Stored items
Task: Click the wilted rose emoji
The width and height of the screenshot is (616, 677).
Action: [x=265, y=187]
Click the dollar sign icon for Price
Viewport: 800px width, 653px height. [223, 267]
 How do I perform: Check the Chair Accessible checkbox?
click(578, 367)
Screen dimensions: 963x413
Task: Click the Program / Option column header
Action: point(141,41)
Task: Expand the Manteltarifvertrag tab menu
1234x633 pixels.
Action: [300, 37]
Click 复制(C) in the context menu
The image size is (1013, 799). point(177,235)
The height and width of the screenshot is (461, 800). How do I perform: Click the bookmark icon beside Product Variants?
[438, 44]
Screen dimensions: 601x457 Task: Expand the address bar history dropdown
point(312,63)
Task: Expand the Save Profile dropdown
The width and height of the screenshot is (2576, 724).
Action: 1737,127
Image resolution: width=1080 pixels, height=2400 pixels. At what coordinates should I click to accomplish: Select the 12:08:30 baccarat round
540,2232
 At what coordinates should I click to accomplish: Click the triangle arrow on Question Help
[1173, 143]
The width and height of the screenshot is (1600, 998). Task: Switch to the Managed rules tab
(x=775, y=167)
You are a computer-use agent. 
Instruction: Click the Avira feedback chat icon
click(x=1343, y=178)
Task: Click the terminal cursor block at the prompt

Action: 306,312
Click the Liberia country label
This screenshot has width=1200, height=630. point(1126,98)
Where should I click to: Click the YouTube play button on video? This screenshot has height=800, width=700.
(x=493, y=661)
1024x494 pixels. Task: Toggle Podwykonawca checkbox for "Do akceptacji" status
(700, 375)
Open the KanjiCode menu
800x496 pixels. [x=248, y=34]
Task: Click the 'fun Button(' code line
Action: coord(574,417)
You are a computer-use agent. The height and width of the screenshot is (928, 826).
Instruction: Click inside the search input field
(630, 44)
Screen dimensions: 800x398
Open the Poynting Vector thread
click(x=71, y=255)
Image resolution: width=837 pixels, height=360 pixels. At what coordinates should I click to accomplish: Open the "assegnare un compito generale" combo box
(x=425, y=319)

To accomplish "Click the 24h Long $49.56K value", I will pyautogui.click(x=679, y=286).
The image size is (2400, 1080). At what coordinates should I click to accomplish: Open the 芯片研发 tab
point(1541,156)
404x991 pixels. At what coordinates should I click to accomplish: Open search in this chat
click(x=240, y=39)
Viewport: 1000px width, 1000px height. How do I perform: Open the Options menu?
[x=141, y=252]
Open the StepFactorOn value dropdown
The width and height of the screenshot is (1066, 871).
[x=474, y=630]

▸ **AIM OF THE TASK**
Every record above needs to be copied exactly.

▸ **EXERCISE RESPONSE**
Task: Click the wilted rose emoji
The width and height of the screenshot is (616, 677).
Action: [x=265, y=187]
Click the dollar sign icon for Price
Viewport: 800px width, 653px height. [223, 267]
 How do I perform: Check the Chair Accessible checkbox?
click(578, 367)
Screen dimensions: 963x413
Task: Click the Program / Option column header
Action: point(141,41)
Task: Expand the Manteltarifvertrag tab menu
1234x633 pixels.
Action: [300, 37]
Click 复制(C) in the context menu
The image size is (1013, 799). point(177,235)
The height and width of the screenshot is (461, 800). How do I perform: Click the bookmark icon beside Product Variants?
[438, 44]
Screen dimensions: 601x457 Task: Expand the address bar history dropdown
point(312,63)
Task: Expand the Save Profile dropdown
The width and height of the screenshot is (2576, 724).
Action: 1737,127
Image resolution: width=1080 pixels, height=2400 pixels. At what coordinates should I click to accomplish: Select the 12:08:30 baccarat round
540,2232
 At what coordinates should I click to accomplish: Click the triangle arrow on Question Help
[1173, 143]
The width and height of the screenshot is (1600, 998). Task: Switch to the Managed rules tab
(x=775, y=167)
You are a computer-use agent. 
Instruction: Click the Avira feedback chat icon
click(x=1343, y=178)
Task: Click the terminal cursor block at the prompt

Action: 306,312
Click the Liberia country label
This screenshot has width=1200, height=630. point(1126,98)
Where should I click to: Click the YouTube play button on video? This screenshot has height=800, width=700.
(x=493, y=661)
1024x494 pixels. Task: Toggle Podwykonawca checkbox for "Do akceptacji" status
(700, 375)
Open the KanjiCode menu
800x496 pixels. [x=248, y=34]
Task: Click the 'fun Button(' code line
Action: coord(574,417)
You are a computer-use agent. The height and width of the screenshot is (928, 826).
Instruction: Click inside the search input field
(630, 44)
Screen dimensions: 800x398
Open the Poynting Vector thread
click(x=71, y=255)
Image resolution: width=837 pixels, height=360 pixels. At what coordinates should I click to accomplish: Open the "assegnare un compito generale" combo box
(x=425, y=319)

To accomplish "Click the 24h Long $49.56K value", I will pyautogui.click(x=679, y=286).
The image size is (2400, 1080). At what coordinates should I click to accomplish: Open the 芯片研发 tab
point(1541,156)
404x991 pixels. At what coordinates should I click to accomplish: Open search in this chat
click(x=240, y=39)
Viewport: 1000px width, 1000px height. How do I perform: Open the Options menu?
[x=141, y=252]
Open the StepFactorOn value dropdown
The width and height of the screenshot is (1066, 871).
[x=474, y=630]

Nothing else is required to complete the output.